→ Task directions: Reproduce every one of the records below word for word, changing nothing.

→ Excerpted records:
○ ○ ○ ○ ○ ○ ○
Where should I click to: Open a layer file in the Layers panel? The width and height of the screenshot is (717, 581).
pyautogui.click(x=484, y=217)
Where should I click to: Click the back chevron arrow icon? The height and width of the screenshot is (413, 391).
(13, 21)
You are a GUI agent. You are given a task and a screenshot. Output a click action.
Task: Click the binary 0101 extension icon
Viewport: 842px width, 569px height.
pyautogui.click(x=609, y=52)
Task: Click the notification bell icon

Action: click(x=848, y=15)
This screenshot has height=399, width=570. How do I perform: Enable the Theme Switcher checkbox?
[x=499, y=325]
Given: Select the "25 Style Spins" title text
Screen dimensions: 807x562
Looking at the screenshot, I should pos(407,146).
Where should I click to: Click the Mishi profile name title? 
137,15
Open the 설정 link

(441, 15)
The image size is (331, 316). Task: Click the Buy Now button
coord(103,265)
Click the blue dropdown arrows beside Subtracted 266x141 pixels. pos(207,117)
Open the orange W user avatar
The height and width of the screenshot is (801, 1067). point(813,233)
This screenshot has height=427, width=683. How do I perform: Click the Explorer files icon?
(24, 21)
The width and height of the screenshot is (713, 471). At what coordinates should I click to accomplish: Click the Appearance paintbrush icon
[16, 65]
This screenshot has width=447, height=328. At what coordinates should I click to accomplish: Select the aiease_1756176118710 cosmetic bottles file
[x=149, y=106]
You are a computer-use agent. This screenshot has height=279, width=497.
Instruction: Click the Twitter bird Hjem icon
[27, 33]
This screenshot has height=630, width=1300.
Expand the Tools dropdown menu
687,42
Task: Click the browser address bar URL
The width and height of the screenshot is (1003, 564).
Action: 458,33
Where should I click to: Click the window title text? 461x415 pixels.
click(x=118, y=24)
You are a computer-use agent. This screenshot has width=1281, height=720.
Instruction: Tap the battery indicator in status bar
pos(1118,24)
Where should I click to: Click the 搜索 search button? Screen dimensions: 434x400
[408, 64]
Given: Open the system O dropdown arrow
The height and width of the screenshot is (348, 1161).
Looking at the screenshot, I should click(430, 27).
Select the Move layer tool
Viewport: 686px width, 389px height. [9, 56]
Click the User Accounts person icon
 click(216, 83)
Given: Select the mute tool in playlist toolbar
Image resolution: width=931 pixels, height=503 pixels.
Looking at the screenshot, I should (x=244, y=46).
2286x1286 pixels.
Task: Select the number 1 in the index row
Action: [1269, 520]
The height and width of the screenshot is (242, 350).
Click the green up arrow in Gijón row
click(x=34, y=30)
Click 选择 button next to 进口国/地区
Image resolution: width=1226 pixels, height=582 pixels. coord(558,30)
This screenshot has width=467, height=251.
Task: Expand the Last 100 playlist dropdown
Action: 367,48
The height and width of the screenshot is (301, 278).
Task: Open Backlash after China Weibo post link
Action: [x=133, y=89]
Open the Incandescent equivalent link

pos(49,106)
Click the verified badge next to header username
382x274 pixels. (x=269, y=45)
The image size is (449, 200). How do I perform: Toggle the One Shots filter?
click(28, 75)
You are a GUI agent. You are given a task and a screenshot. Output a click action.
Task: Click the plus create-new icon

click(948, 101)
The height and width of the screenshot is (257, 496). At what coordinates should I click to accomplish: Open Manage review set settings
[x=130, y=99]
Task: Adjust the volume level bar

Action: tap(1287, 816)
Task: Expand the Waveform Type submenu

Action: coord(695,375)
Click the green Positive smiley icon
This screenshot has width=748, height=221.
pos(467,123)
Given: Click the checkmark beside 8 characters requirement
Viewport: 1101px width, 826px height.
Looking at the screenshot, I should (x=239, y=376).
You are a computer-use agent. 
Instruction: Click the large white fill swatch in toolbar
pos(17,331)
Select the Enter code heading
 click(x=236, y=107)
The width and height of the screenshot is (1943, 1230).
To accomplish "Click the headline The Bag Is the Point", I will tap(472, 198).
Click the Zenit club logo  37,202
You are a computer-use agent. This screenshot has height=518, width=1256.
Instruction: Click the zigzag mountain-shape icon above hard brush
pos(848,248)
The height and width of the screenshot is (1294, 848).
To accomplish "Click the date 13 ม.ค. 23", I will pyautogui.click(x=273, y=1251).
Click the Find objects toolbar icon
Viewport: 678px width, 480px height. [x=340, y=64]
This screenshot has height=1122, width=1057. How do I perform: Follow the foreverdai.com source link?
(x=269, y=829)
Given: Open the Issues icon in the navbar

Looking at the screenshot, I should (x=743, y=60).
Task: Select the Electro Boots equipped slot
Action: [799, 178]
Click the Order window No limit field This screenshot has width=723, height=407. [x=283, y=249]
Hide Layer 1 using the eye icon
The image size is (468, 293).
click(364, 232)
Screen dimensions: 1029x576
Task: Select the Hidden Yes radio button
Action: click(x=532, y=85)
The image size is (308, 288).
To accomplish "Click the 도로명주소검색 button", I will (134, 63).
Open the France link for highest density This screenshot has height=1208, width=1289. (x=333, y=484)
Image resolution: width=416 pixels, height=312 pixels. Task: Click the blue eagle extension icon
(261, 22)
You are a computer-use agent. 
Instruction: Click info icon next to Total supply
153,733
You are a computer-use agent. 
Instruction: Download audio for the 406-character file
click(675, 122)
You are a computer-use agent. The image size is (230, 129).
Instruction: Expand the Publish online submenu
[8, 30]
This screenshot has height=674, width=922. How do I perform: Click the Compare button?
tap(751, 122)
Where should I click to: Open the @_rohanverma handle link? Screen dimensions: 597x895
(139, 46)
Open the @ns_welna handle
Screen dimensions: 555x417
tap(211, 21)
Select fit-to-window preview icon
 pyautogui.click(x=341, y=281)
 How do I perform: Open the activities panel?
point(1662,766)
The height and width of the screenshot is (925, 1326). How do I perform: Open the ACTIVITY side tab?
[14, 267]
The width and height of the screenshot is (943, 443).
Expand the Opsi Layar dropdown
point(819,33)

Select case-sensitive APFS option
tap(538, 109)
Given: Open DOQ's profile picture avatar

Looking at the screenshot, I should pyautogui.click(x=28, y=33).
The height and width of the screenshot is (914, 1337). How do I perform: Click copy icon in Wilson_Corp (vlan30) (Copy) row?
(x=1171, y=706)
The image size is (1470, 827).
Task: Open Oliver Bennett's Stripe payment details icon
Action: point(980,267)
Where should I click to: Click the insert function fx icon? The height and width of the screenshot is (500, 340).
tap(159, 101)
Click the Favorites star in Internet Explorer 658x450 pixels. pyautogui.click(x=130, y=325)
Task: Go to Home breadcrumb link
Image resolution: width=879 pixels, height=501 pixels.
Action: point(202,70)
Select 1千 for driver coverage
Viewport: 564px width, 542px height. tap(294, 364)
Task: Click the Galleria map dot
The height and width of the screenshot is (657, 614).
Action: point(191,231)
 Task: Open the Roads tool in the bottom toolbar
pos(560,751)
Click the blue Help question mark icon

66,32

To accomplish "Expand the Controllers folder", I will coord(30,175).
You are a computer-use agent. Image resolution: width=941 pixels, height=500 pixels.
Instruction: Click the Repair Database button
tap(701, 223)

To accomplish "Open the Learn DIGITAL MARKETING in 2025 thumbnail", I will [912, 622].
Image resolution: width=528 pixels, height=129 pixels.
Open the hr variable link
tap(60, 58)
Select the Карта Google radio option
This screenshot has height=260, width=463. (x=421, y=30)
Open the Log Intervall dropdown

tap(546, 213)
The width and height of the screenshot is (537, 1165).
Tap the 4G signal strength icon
○ ○ ○ ○ ○ ○ ○
→ Finished task:
Where should I click to: Open a layer file in the Layers panel? The width and height of the screenshot is (717, 581).
pyautogui.click(x=484, y=217)
Where should I click to: Click the back chevron arrow icon? The height and width of the screenshot is (413, 391).
(13, 21)
You are a GUI agent. You are given a task and a screenshot. Output a click action.
Task: Click the binary 0101 extension icon
Viewport: 842px width, 569px height.
pyautogui.click(x=609, y=52)
Task: Click the notification bell icon

Action: click(x=848, y=15)
This screenshot has height=399, width=570. How do I perform: Enable the Theme Switcher checkbox?
[x=499, y=325]
Given: Select the "25 Style Spins" title text
Screen dimensions: 807x562
Looking at the screenshot, I should pos(407,146).
Where should I click to: Click the Mishi profile name title? 
137,15
Open the 설정 link

(441, 15)
The image size is (331, 316). Task: Click the Buy Now button
coord(103,265)
Click the blue dropdown arrows beside Subtracted 266x141 pixels. pos(207,117)
Open the orange W user avatar
The height and width of the screenshot is (801, 1067). point(813,233)
This screenshot has height=427, width=683. How do I perform: Click the Explorer files icon?
(24, 21)
The width and height of the screenshot is (713, 471). At what coordinates should I click to accomplish: Click the Appearance paintbrush icon
[16, 65]
This screenshot has width=447, height=328. At what coordinates should I click to accomplish: Select the aiease_1756176118710 cosmetic bottles file
[x=149, y=106]
You are a computer-use agent. This screenshot has height=279, width=497.
Instruction: Click the Twitter bird Hjem icon
[27, 33]
This screenshot has height=630, width=1300.
Expand the Tools dropdown menu
687,42
Task: Click the browser address bar URL
The width and height of the screenshot is (1003, 564).
Action: 458,33
Where should I click to: Click the window title text? 461x415 pixels.
click(x=118, y=24)
You are a computer-use agent. This screenshot has width=1281, height=720.
Instruction: Tap the battery indicator in status bar
pos(1118,24)
Where should I click to: Click the 搜索 search button? Screen dimensions: 434x400
[408, 64]
Given: Open the system O dropdown arrow
The height and width of the screenshot is (348, 1161).
Looking at the screenshot, I should click(430, 27).
Select the Move layer tool
Viewport: 686px width, 389px height. [9, 56]
Click the User Accounts person icon
 click(216, 83)
Given: Select the mute tool in playlist toolbar
Image resolution: width=931 pixels, height=503 pixels.
Looking at the screenshot, I should (x=244, y=46).
2286x1286 pixels.
Task: Select the number 1 in the index row
Action: [1269, 520]
The height and width of the screenshot is (242, 350).
Click the green up arrow in Gijón row
click(x=34, y=30)
Click 选择 button next to 进口国/地区
Image resolution: width=1226 pixels, height=582 pixels. coord(558,30)
This screenshot has width=467, height=251.
Task: Expand the Last 100 playlist dropdown
Action: 367,48
The height and width of the screenshot is (301, 278).
Task: Open Backlash after China Weibo post link
Action: [x=133, y=89]
Open the Incandescent equivalent link

pos(49,106)
Click the verified badge next to header username
382x274 pixels. (x=269, y=45)
The image size is (449, 200). How do I perform: Toggle the One Shots filter?
click(28, 75)
You are a GUI agent. You are given a task and a screenshot. Output a click action.
Task: Click the plus create-new icon

click(948, 101)
The height and width of the screenshot is (257, 496). At what coordinates should I click to accomplish: Open Manage review set settings
[x=130, y=99]
Task: Adjust the volume level bar

Action: tap(1287, 816)
Task: Expand the Waveform Type submenu

Action: coord(695,375)
Click the green Positive smiley icon
This screenshot has width=748, height=221.
pos(467,123)
Given: Click the checkmark beside 8 characters requirement
Viewport: 1101px width, 826px height.
Looking at the screenshot, I should (x=239, y=376).
You are a computer-use agent. 
Instruction: Click the large white fill swatch in toolbar
pos(17,331)
Select the Enter code heading
 click(x=236, y=107)
The width and height of the screenshot is (1943, 1230).
To accomplish "Click the headline The Bag Is the Point", I will tap(472, 198).
Click the Zenit club logo  37,202
You are a computer-use agent. This screenshot has height=518, width=1256.
Instruction: Click the zigzag mountain-shape icon above hard brush
pos(848,248)
The height and width of the screenshot is (1294, 848).
To accomplish "Click the date 13 ม.ค. 23", I will pyautogui.click(x=273, y=1251).
Click the Find objects toolbar icon
Viewport: 678px width, 480px height. [x=340, y=64]
This screenshot has height=1122, width=1057. How do I perform: Follow the foreverdai.com source link?
(x=269, y=829)
Given: Open the Issues icon in the navbar

Looking at the screenshot, I should (x=743, y=60).
Task: Select the Electro Boots equipped slot
Action: [799, 178]
Click the Order window No limit field This screenshot has width=723, height=407. [x=283, y=249]
Hide Layer 1 using the eye icon
The image size is (468, 293).
click(364, 232)
Screen dimensions: 1029x576
Task: Select the Hidden Yes radio button
Action: click(x=532, y=85)
The image size is (308, 288).
To accomplish "Click the 도로명주소검색 button", I will (134, 63).
Open the France link for highest density This screenshot has height=1208, width=1289. (x=333, y=484)
Image resolution: width=416 pixels, height=312 pixels. Task: Click the blue eagle extension icon
(261, 22)
You are a computer-use agent. 
Instruction: Click info icon next to Total supply
153,733
You are a computer-use agent. 
Instruction: Download audio for the 406-character file
click(675, 122)
You are a computer-use agent. The image size is (230, 129).
Instruction: Expand the Publish online submenu
[8, 30]
This screenshot has height=674, width=922. How do I perform: Click the Compare button?
tap(751, 122)
Where should I click to: Open the @_rohanverma handle link? Screen dimensions: 597x895
(139, 46)
Open the @ns_welna handle
Screen dimensions: 555x417
tap(211, 21)
Select fit-to-window preview icon
 pyautogui.click(x=341, y=281)
 How do I perform: Open the activities panel?
point(1662,766)
The height and width of the screenshot is (925, 1326). How do I perform: Open the ACTIVITY side tab?
[14, 267]
The width and height of the screenshot is (943, 443).
Expand the Opsi Layar dropdown
point(819,33)

Select case-sensitive APFS option
tap(538, 109)
Given: Open DOQ's profile picture avatar

Looking at the screenshot, I should pyautogui.click(x=28, y=33).
The height and width of the screenshot is (914, 1337). How do I perform: Click copy icon in Wilson_Corp (vlan30) (Copy) row?
(x=1171, y=706)
The image size is (1470, 827).
Task: Open Oliver Bennett's Stripe payment details icon
Action: point(980,267)
Where should I click to: Click the insert function fx icon? The height and width of the screenshot is (500, 340).
tap(159, 101)
Click the Favorites star in Internet Explorer 658x450 pixels. pyautogui.click(x=130, y=325)
Task: Go to Home breadcrumb link
Image resolution: width=879 pixels, height=501 pixels.
Action: point(202,70)
Select 1千 for driver coverage
Viewport: 564px width, 542px height. tap(294, 364)
Task: Click the Galleria map dot
The height and width of the screenshot is (657, 614).
Action: point(191,231)
 Task: Open the Roads tool in the bottom toolbar
pos(560,751)
Click the blue Help question mark icon

66,32

To accomplish "Expand the Controllers folder", I will coord(30,175).
You are a computer-use agent. Image resolution: width=941 pixels, height=500 pixels.
Instruction: Click the Repair Database button
tap(701, 223)

To accomplish "Open the Learn DIGITAL MARKETING in 2025 thumbnail", I will [912, 622].
Image resolution: width=528 pixels, height=129 pixels.
Open the hr variable link
tap(60, 58)
Select the Карта Google radio option
This screenshot has height=260, width=463. (x=421, y=30)
Open the Log Intervall dropdown

tap(546, 213)
The width and height of the screenshot is (537, 1165).
Tap the 4G signal strength icon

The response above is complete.